■ **Given data**:
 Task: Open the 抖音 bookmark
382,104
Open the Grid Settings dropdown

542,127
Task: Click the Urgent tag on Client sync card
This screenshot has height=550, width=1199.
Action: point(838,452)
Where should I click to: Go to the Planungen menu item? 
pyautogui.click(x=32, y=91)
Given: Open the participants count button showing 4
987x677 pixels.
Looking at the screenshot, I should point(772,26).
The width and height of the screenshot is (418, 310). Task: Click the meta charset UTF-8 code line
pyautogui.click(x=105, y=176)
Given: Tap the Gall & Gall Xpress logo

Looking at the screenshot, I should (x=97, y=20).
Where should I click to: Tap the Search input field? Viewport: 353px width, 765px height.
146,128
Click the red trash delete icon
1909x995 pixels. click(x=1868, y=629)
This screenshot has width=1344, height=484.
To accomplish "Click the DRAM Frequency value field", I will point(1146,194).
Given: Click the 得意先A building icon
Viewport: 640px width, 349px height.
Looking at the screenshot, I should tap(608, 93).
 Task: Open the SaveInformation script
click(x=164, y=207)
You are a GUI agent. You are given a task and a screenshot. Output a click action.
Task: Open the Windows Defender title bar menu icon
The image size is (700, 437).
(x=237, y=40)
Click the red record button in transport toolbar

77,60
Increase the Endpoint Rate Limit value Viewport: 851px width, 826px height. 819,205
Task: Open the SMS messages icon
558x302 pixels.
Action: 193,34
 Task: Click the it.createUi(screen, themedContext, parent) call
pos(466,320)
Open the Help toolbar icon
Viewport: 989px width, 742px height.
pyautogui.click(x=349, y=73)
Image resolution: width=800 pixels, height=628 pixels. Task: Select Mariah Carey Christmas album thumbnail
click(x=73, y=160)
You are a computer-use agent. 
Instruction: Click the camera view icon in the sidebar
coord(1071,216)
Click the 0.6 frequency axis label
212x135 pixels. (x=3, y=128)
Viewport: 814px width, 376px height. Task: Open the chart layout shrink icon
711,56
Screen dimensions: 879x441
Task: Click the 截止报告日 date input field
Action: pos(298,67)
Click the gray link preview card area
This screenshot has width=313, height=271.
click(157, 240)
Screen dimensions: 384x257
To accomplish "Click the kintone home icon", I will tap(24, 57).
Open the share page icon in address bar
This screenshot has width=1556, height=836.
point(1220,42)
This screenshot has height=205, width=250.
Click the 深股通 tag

■ **Task directions**: For this exercise, copy the lines from the one that contains "Click the gray link preview card area" through the last line of the records, exactly and only those.

■ **Result**:
Click the gray link preview card area
This screenshot has width=313, height=271.
click(157, 240)
Screen dimensions: 384x257
To accomplish "Click the kintone home icon", I will tap(24, 57).
Open the share page icon in address bar
This screenshot has width=1556, height=836.
point(1220,42)
This screenshot has height=205, width=250.
Click the 深股通 tag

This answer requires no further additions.